■ **目的**: 文書抜粋のうち、「3. 今注目しているアーティストたち〜Suchmos、LUCKY TAPES、リーガルリリー」から「増えてきていると思うんです。」までの全文を一字一句違えずに書き出すこと。

■ **文書抜粋**:

>>>>>

「賢い」新世代アーティストたちとパッケージを取り巻く現状

インタビュー フォーカス

タワーレコード株式会社 新宿店チーフ 石黒大貴氏
タワーレコード株式会社 新宿店チーフ 石黒大貴氏

【特集】ミレニアル世代のアーティストが創る新たな音楽シーン

2017年3月15日掲載

 

  1. アーティストもリスナーも洋楽・邦楽という意識がなくなっている
  2. ミレニアル世代のアーティストに共通する「賢さ」
  3. 今注目しているアーティストたち〜Suchmos、LUCKY TAPES、リーガルリリー
  4. パッケージを取り巻く現状と特典の多様化
  5. ジャンルのブームが薄れてきている
  6. 好きなことを突き詰めてやって欲しい

 

アーティストもリスナーも洋楽・邦楽という意識がなくなっている

タワーレコード新宿店チーフ 石黒大貴氏:最近の邦楽の大きな流れとして、まずブラックミュージックの影響があると思います。きっかけはマイケル・ジャクソンが亡くなったことではないかと考えていて、色物扱いになっていたマイケルが亡くなったときに、皆がその偉大さを再認識した。そして、マイケルが好きだった洋楽アーティストたちによる、その影響をストレートに表現した音楽が4、5年前くらいにどんどん出てきて、そこから影響をうけた日本人アーティストが今増えてきていると思うんです。

<<<<<

■ **記録情報**:

>>>>>

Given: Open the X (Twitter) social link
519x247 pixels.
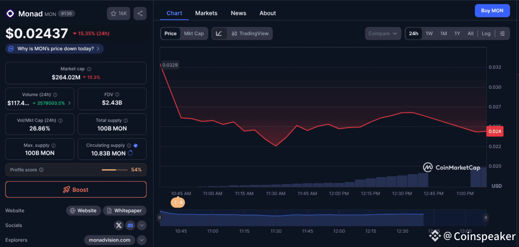Looking at the screenshot, I should (119, 225).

<<<<<

■ **出力結果**:
3. 今注目しているアーティストたち〜Suchmos、LUCKY TAPES、リーガルリリー
  4. パッケージを取り巻く現状と特典の多様化
  5. ジャンルのブームが薄れてきている
  6. 好きなことを突き詰めてやって欲しい

 

アーティストもリスナーも洋楽・邦楽という意識がなくなっている

タワーレコード新宿店チーフ 石黒大貴氏:最近の邦楽の大きな流れとして、まずブラックミュージックの影響があると思います。きっかけはマイケル・ジャクソンが亡くなったことではないかと考えていて、色物扱いになっていたマイケルが亡くなったときに、皆がその偉大さを再認識した。そして、マイケルが好きだった洋楽アーティストたちによる、その影響をストレートに表現した音楽が4、5年前くらいにどんどん出てきて、そこから影響をうけた日本人アーティストが今増えてきていると思うんです。